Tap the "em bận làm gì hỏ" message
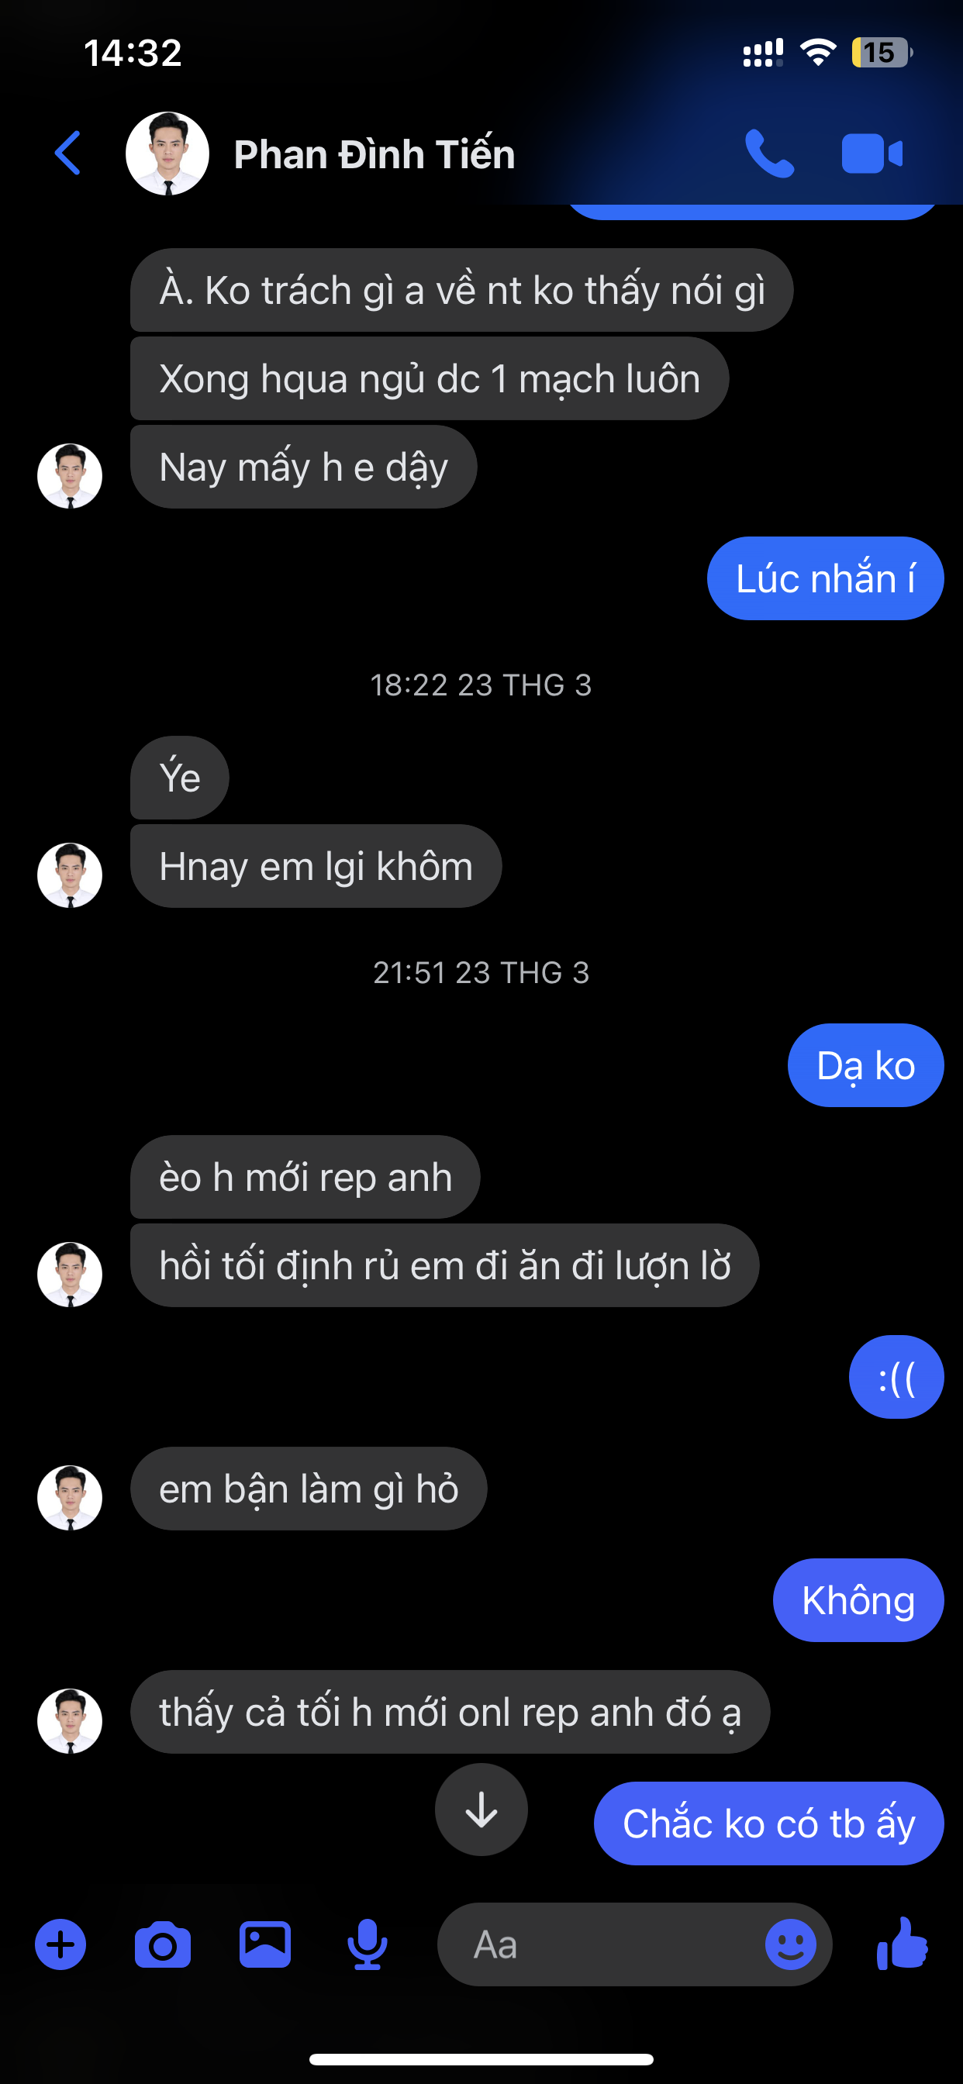963x2084 pixels. [x=308, y=1489]
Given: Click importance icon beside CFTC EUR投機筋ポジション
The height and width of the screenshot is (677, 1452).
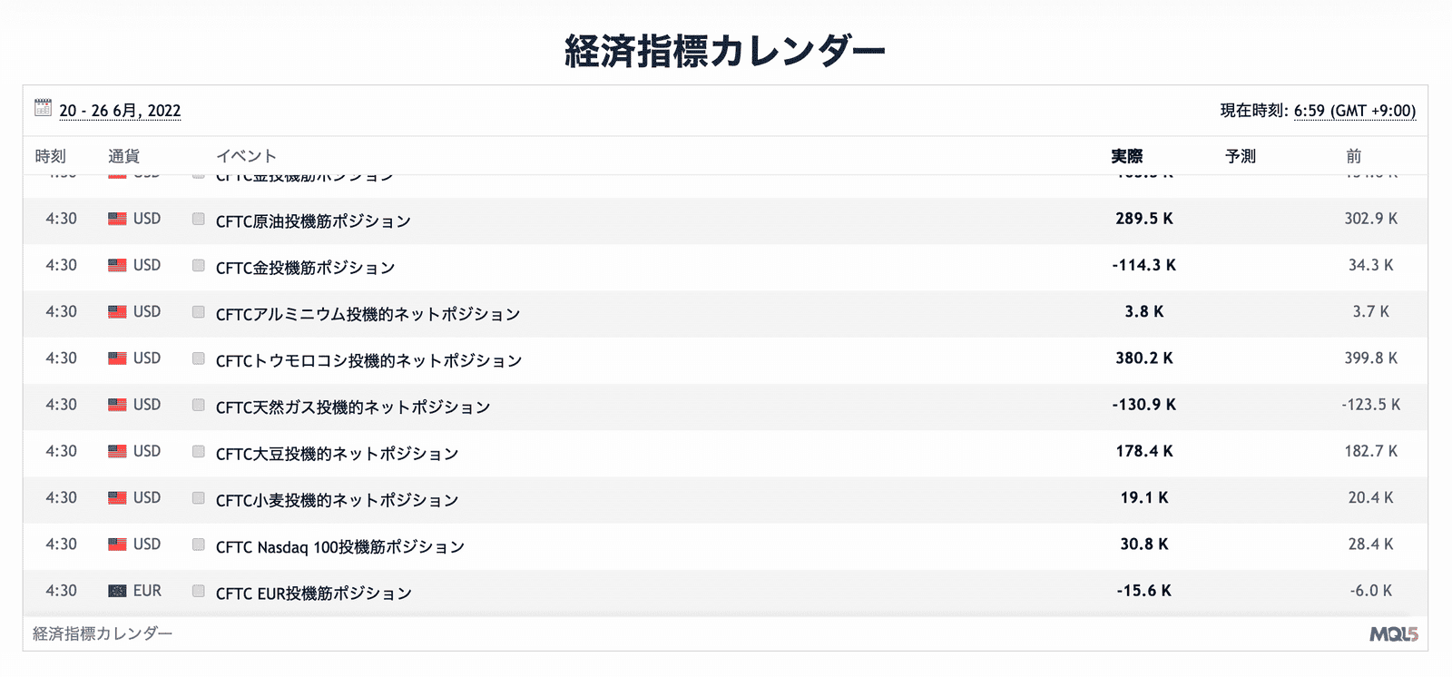Looking at the screenshot, I should (x=198, y=591).
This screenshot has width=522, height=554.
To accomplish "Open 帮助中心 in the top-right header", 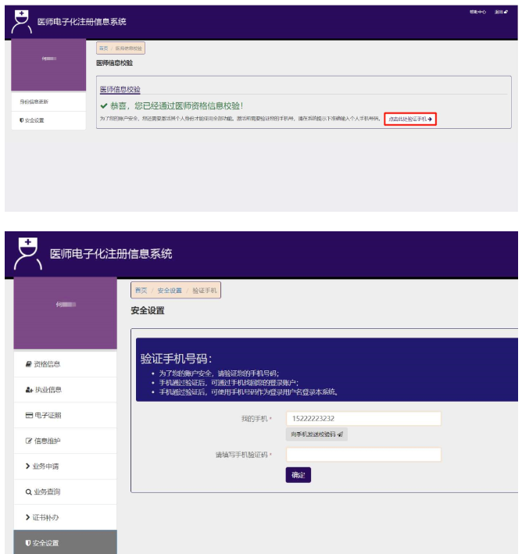I will point(477,12).
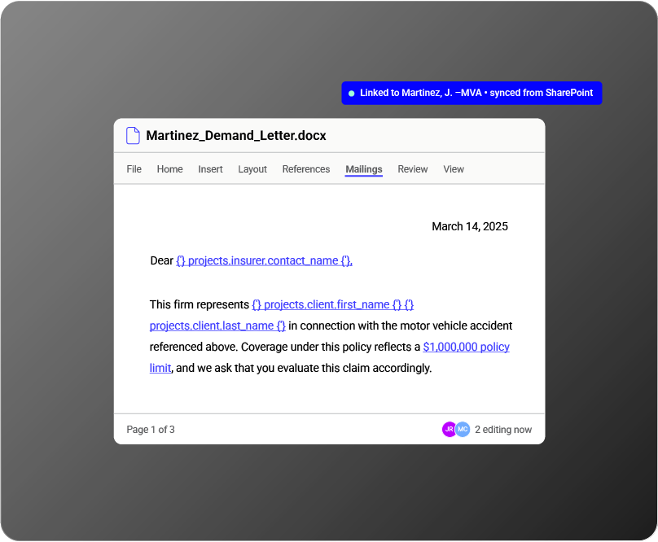Switch to the Review tab
Screen dimensions: 658x542
(413, 169)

Problem to work on. The copy should hold only the lines from the one with "Given: Click importance" through the one with "This screenshot has width=522, height=554.", exactly as they stand above. Leave out the pictures.

Result.
Given: Click importance icon beside CFTC EUR投機筋ポジション
The height and width of the screenshot is (677, 1452).
Looking at the screenshot, I should (x=198, y=591).
This screenshot has width=522, height=554.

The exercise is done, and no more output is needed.